As it was he turned from the glimmer of the lights to regard his comrade and said, “Well, I hope you know what you've gotten us into.”
Artoo whistled a sorry little whistle, dropped himself forward onto his roller-leg, and snapped on his headlamp. A trifle unsteadily--be-cause of the switching box still space-taped to one side and the clusters of wires looped up from a jack on his back that hadn't been there before--he led the way across the permacrete pad to the narrow ribbon of trail that led toward the city, Threepio clanking resignedly in his wake.
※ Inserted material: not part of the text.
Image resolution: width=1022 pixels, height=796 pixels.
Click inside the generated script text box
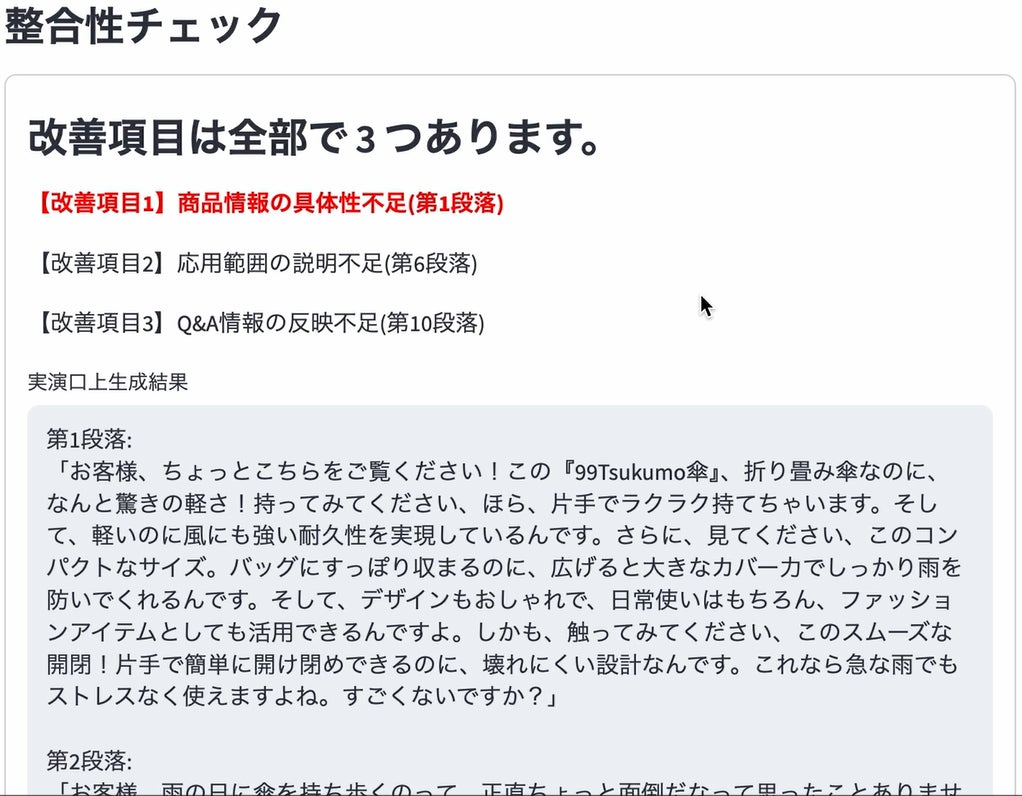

“There,” said Umolly Darm, sitting back in her chair and pecking through a save command on the ramshackle keyboard. “Eight and a half months ago, on Buwon Neb's run in from Durren. One human passenger, female, hundred and seventy-five centimeters tall--she's the only human female that height all year. Cleared port authority under the name Cray Mingla.”
“That's her,” Luke said in a breath. His whole body felt strange, tingling with pain and grief and joy. He was almost afraid to speak, in case the grimy orange lettering should be swallowed into the monitor's dark again. “Thank you.”
“No occupation listed,” went on Darm. Her violet eyes flicked kindly to his face, then away; she kept her voice matter-of-fact.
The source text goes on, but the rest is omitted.